That remark invokes a scathing riposte from Carine Kanimba, whose father, Paul Rusesabagina, is Rwanda’s best known political prisoner. “Within Rwanda, people are not safe,” she said. “Rwandans in the Congo, where Kagame has troops, are not safe; Rwandans in other African countries are not safe. Even outside of Africa, Rwandans are not safe, and having Boris Johnson say ‘hey, I don’t care’ sets a rally bad precedent.”

There is a dark underside to Rwanda’s post-genocide history, which has been obscured by the horror of what happened over ten weeks in 1994, when Hutu extremists massacred hundreds of thousands of the Tutsi minority. Relieved that the violence has subsided, the developed world has poured aid into the country, and was willing to accept the image Kagame projects as the firm ruler who brought peace to a troubled land. In Rwanda, there are no independent media to tell a different story. President Kagame tolerates no criticism at home, and his opponents abroad have to be constantly aware that his agents might hunt them down.

Rusesabagina is the only Rwandan whose fame matches Kagame's. He is a Hutu, who ran a hotel in Kigali in 1994, where he provided sanctuary for hundreds of Tutsi, whose lives he saved. They included two tiny children, Anaȉse and Carine Kanimba, whose Tutsi parents had been slaughtered, and whom he adopted as his daughters. His story was told in the 2004 film, Hotel Rwanda.

Rusesabagina went into exile early in Kagame’s presidency - he obtained Belgian citizenship - and became a critic of the regime. In August 2020, he was persuaded by a man he trusted, a pastor named Constantin Niyomwungere, to board a private plane bound - he thought - for Burundi. He had been tricked. The plane landed in Kigali, where Rusesabagina was seized and sentenced to 25 years in prison. A prison term that long, imposed on a man who turned 68 in June, has been aptly described by the Belgian MEP, Kathleen van Brempt, as a “de facto death sentence”.

“Constantin Niyomwungere is an agent of the Rwandan government,” Carine Kanimba claims. “He spent two years getting our father’s trust.
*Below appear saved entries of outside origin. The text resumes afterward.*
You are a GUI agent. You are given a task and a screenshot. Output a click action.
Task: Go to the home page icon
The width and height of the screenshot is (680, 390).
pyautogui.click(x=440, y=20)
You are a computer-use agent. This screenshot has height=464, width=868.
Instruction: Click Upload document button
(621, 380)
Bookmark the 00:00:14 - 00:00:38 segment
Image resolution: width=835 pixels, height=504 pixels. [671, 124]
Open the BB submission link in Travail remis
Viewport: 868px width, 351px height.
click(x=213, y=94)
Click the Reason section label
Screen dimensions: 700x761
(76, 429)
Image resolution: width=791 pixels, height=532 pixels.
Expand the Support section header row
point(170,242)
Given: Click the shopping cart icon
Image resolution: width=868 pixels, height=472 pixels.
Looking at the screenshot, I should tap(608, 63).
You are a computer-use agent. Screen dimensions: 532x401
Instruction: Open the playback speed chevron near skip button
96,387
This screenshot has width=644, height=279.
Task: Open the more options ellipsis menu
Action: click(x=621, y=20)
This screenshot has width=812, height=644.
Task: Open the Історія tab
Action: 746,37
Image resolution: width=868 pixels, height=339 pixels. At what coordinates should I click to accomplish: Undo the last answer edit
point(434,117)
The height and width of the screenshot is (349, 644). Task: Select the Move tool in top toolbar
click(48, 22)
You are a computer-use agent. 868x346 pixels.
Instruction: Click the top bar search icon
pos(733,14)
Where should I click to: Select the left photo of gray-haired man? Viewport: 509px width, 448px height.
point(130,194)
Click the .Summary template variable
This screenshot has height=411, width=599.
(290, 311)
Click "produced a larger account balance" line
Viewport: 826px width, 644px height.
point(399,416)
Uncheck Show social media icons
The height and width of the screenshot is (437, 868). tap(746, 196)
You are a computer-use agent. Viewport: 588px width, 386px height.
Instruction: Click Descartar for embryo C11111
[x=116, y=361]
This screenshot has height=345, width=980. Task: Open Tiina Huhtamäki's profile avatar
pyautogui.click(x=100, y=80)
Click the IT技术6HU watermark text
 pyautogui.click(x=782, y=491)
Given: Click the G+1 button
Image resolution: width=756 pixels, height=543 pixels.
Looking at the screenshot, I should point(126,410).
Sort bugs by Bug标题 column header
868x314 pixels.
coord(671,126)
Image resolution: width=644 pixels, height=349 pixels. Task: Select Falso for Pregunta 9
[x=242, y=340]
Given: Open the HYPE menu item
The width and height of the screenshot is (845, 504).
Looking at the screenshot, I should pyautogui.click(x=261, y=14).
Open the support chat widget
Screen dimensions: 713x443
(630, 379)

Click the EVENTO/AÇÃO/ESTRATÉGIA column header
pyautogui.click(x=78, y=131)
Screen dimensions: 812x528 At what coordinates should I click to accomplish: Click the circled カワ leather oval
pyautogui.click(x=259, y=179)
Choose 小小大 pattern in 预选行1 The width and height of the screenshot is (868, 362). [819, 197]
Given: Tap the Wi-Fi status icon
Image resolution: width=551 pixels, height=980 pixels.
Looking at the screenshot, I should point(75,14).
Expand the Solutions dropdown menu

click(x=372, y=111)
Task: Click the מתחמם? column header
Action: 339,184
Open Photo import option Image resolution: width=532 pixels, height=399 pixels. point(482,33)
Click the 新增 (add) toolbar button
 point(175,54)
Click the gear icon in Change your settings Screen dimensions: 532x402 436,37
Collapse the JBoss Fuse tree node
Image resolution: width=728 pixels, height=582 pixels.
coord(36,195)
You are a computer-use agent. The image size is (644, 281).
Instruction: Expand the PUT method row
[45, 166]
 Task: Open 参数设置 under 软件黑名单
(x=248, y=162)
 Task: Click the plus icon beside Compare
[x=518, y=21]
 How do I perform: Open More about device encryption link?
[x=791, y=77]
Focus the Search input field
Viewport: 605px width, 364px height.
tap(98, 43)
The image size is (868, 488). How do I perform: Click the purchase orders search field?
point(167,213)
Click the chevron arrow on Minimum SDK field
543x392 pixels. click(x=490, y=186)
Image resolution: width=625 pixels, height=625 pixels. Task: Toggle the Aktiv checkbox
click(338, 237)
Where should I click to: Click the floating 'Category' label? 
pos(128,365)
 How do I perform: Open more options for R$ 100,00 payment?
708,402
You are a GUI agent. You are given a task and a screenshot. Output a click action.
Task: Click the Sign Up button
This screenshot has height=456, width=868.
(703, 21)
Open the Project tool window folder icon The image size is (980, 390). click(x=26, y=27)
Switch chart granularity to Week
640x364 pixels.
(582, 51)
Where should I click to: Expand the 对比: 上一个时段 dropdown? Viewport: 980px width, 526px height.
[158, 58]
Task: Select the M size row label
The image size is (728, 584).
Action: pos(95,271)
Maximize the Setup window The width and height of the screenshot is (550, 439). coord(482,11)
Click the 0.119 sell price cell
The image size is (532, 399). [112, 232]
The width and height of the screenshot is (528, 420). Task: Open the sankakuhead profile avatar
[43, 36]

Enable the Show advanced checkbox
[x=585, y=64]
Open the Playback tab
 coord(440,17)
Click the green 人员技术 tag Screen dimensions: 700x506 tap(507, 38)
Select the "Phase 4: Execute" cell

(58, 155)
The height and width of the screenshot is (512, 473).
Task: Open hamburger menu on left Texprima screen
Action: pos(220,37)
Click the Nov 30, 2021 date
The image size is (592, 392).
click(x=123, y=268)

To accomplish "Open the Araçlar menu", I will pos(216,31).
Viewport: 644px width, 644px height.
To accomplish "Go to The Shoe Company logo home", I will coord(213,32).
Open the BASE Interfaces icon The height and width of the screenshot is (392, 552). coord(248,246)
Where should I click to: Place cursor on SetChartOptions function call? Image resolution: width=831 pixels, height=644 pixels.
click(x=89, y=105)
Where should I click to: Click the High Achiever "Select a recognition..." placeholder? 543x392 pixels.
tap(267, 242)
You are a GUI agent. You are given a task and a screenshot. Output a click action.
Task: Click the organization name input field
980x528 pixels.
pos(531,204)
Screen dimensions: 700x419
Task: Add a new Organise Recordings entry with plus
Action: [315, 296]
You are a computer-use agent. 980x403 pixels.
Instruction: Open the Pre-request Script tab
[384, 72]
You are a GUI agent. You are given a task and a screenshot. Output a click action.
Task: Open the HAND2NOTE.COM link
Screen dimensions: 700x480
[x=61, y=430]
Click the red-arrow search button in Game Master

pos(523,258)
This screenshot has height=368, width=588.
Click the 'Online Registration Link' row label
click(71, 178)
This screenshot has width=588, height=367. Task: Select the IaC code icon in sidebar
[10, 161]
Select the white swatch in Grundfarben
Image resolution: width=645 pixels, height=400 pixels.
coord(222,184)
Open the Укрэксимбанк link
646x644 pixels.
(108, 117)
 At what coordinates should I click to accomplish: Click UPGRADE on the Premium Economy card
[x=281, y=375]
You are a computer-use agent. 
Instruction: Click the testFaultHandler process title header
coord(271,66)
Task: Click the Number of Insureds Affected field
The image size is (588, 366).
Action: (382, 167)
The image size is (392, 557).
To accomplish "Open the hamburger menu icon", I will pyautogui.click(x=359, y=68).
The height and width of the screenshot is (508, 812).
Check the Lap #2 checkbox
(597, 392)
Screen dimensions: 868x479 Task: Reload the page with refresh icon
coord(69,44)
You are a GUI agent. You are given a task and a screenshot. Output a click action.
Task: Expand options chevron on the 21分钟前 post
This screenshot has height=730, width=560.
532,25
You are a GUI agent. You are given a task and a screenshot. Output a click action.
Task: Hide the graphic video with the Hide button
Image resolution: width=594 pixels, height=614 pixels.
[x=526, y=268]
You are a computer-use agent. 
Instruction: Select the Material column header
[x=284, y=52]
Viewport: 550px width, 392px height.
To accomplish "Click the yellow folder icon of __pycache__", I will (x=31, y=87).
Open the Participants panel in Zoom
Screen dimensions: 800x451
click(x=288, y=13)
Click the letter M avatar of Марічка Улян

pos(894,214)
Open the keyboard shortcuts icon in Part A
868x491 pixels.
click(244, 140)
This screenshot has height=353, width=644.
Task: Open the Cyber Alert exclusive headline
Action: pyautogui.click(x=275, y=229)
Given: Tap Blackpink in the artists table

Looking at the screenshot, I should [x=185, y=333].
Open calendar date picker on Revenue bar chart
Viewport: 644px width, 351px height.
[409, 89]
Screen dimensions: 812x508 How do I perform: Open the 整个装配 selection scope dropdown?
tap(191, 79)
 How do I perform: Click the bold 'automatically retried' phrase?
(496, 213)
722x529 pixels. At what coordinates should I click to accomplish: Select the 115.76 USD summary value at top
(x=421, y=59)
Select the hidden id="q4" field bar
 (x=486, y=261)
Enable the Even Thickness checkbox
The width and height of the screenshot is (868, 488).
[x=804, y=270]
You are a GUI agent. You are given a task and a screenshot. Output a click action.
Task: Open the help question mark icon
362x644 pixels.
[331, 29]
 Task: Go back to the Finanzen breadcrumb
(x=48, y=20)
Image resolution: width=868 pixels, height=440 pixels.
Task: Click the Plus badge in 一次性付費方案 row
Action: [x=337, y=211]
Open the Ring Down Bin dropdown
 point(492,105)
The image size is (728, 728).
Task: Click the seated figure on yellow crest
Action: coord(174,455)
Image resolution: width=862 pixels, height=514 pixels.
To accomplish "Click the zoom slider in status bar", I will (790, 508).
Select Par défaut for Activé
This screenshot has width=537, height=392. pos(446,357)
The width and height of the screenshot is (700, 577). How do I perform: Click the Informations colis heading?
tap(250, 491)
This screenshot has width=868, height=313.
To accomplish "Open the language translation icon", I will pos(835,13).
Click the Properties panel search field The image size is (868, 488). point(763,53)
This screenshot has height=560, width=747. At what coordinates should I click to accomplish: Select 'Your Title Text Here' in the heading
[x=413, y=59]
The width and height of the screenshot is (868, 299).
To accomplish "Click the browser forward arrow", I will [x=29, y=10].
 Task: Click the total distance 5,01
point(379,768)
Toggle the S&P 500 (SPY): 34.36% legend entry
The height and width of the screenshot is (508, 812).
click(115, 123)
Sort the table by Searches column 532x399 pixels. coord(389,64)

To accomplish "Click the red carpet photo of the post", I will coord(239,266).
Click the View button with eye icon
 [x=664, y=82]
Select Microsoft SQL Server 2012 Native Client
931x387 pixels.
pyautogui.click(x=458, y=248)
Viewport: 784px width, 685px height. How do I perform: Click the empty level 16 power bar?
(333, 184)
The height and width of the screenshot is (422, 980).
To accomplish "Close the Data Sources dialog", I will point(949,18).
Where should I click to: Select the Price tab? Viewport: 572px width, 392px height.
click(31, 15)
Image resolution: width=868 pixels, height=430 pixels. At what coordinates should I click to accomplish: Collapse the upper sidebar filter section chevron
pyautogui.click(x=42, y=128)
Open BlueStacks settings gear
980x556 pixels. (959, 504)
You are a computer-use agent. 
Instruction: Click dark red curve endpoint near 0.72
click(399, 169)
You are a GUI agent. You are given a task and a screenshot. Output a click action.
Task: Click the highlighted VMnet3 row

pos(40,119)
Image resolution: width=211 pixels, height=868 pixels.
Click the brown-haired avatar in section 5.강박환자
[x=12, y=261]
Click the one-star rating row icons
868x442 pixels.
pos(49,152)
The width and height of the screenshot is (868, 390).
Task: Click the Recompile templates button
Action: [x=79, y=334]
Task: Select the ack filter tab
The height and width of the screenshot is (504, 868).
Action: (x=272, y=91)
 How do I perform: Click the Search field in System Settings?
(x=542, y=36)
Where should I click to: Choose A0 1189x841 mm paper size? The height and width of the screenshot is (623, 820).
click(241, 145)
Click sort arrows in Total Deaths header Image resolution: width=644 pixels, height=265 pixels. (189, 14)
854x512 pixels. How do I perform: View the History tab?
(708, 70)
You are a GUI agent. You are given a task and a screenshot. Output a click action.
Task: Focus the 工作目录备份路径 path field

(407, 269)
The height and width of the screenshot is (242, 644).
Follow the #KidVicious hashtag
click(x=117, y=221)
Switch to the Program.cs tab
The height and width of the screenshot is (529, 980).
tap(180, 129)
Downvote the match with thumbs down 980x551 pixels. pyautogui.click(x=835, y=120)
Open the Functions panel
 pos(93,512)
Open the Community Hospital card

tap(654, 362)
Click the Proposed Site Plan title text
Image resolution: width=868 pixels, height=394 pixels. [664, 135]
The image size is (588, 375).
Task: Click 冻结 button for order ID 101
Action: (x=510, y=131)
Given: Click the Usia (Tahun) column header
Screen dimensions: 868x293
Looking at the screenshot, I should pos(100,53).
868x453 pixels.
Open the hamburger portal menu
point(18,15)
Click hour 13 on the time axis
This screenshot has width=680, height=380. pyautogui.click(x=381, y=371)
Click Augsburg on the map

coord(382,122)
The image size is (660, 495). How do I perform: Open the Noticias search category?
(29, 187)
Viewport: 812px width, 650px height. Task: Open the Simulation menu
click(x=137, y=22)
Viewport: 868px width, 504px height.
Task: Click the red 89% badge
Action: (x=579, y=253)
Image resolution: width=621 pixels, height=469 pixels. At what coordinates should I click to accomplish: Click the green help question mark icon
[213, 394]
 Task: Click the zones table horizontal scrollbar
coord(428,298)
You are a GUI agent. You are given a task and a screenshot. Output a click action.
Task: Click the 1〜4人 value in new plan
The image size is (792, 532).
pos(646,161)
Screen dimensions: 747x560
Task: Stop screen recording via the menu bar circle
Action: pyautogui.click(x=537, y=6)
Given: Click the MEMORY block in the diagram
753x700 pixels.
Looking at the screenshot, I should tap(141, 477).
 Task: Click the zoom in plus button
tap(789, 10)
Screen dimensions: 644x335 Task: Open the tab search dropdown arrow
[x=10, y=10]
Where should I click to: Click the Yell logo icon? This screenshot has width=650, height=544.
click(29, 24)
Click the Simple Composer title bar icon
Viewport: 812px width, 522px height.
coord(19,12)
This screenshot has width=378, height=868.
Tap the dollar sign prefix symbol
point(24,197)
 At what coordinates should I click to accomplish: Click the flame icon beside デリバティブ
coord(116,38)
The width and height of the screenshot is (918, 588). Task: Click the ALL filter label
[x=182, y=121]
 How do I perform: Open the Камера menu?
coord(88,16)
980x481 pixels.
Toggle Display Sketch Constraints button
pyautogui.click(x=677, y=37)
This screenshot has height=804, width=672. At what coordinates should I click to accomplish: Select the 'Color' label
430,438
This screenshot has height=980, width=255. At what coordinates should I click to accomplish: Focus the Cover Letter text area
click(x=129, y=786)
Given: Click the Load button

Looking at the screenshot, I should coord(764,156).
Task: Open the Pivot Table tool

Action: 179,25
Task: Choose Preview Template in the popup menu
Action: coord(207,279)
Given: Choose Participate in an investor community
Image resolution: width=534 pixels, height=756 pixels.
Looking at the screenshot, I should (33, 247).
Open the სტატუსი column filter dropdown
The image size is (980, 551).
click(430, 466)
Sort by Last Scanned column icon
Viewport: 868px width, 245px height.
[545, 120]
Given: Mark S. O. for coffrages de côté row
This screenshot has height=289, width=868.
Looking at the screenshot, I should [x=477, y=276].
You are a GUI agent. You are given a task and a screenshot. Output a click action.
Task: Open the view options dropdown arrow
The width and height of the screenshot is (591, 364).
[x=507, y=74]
He was told ‘you have to find a way of getting him to Rwanda’. Our father believed he was going to an exchange between bishops in Burundi.”

“The flight from Dubai to Rwanda cost 120,000 US dollars,” Anaȉse Kanimba added. “Dad was the only one in the plane, apart from the crew, and Niyomwungere.”

Rwanda is one of the poorest countries in Africa, heavily reliant on foreign aid.

No member of Rusesabagina's family can risk being in Rwanda while Kagame is in power, so their only contact with him is a five-minute phone call, once a week, on a Friday. He tries to sound upbeat, but they know that he is struggling with health problems. He used to listen to Radio America, but now he is allowed to hear only the strictly controlled Rwandan media.

And yet, considering what they have been through, the sisters come over as remarkably cheerful. They exude confidence that their family will be reunited, citing the precedent of Nazanin Zaghari-Ratcliffe’s release from an Iranian jail, and international opinion is increasingly on their side. "One of the things we have learnt from [Nazanin’s husband] Richard Ratcliffe is to push any button, then follow on, and follow on," Anaȉse said. "We are certain that Dad will come home."

Their father’s arrest has been condemned by the European Parliament, and by the UN Working Group on Arbitrary Detention. On 19 May, the US State Department declared that Rusesabagina had been “wrongfully detained” – ironically, on the day after the Home Secretary Priti Patel had met Rwanda’s foreign minister in Geneva to finalise arrangements for deporting asylum seekers to Rwanda. On Tuesday, 21 June, the US House of Representatives debated a motion calling for Rusesabagina’s release. But so far, Kagame’s credibility in the eyes of the UK government is apparently intact.

“The US has taken the courageous road,” Carine remarked. “But what we are seeing from the UK is the opposite – the road of cowardice. Boris Johnson has put Kagame on a pedestal.”

“I don’t have any faith in Boris Johnson,” Anaȉse said. “But maybe Prince Charles will have the humanity and leadership to speak to Kagame.”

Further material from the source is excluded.